What you are asked to do = All lines in the data below carrying the string "will" are to be located and copied.

Source records =
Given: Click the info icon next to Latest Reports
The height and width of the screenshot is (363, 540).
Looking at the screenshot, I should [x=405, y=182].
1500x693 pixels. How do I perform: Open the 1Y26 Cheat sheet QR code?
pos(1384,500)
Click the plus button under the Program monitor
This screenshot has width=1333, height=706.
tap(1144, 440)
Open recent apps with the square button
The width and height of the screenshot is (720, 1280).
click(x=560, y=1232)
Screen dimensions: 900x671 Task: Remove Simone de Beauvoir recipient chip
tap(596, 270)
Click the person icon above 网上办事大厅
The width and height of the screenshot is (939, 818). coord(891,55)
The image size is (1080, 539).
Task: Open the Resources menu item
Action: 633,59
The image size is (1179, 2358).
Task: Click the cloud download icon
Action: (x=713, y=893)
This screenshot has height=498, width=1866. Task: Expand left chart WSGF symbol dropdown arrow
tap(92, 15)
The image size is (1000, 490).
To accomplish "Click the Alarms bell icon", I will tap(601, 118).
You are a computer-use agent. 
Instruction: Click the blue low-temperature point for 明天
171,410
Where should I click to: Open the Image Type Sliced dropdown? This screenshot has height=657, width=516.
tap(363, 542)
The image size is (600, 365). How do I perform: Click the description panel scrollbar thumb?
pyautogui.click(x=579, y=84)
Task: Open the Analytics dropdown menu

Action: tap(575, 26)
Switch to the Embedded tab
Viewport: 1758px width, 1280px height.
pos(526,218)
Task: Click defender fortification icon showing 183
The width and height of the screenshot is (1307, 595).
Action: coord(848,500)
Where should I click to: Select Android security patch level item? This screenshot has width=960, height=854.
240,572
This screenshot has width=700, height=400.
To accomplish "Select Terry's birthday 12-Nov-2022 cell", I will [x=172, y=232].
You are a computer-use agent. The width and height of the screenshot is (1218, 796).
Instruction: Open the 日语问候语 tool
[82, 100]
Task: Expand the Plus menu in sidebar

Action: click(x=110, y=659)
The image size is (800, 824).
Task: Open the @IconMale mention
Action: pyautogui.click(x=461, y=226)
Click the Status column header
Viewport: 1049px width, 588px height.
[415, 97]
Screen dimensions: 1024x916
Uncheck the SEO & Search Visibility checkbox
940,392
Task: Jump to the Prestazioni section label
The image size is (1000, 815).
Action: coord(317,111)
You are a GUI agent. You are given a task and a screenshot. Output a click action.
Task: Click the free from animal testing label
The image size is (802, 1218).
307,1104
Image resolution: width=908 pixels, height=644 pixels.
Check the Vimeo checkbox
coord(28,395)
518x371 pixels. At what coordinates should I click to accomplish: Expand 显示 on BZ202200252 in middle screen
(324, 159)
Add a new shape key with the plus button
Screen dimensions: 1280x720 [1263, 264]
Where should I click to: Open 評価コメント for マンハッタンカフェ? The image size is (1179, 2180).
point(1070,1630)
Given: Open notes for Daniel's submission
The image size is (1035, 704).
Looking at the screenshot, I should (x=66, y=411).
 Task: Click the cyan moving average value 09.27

Task output =
To accomplish "Click the Alarms bell icon", I will tap(601, 118).
To accomplish "Select Terry's birthday 12-Nov-2022 cell", I will [x=172, y=232].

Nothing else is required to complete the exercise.